DEINE AUFGABE -> Gib aus dem Text über Claude Monet wörtlich den Teil wieder, der mit „Der Impressionist Claude“ anfängt und bis einschließlich „geht auf Spurensuche.“ weitergeht.

:: GEGEBENER TEXT

Der Impressionist Claude Monet wird mit seinen Variationen von Licht, Schatten und Spiegelungen im Wasser zum Wegbereiter der Moderne. Welchen Stimmungen des wahren Lebens spürt er nach? Die Fondation Beyeler geht auf Spurensuche.

Von Christiane Oelrich, dpa 22.01.2017, 13:46

Basel (dpa) - Ganz in Künstler-Manier hat Philippe Piguet einen blauen Pullover über seine dunkle Anzugjacke geworfen. Er steht schwärmend vor Claude Monets Werk "In der Barke" von 1887.

"Meine Großmutter", sagt er und deutet auf eine der jungen Frauen im Boot. "Das ist mein absolutes Lieblingsbild in dieser Ausstellung. Ich habe selbst als Kind so oft an diesem Fluss in Giverny gespielt."

::::
:: AUSGELESENE DATEN

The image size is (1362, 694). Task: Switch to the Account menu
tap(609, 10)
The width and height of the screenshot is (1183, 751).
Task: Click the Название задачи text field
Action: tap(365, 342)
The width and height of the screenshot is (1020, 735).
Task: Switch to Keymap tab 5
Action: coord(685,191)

::::

LÖSUNG ->
Der Impressionist Claude Monet wird mit seinen Variationen von Licht, Schatten und Spiegelungen im Wasser zum Wegbereiter der Moderne. Welchen Stimmungen des wahren Lebens spürt er nach? Die Fondation Beyeler geht auf Spurensuche.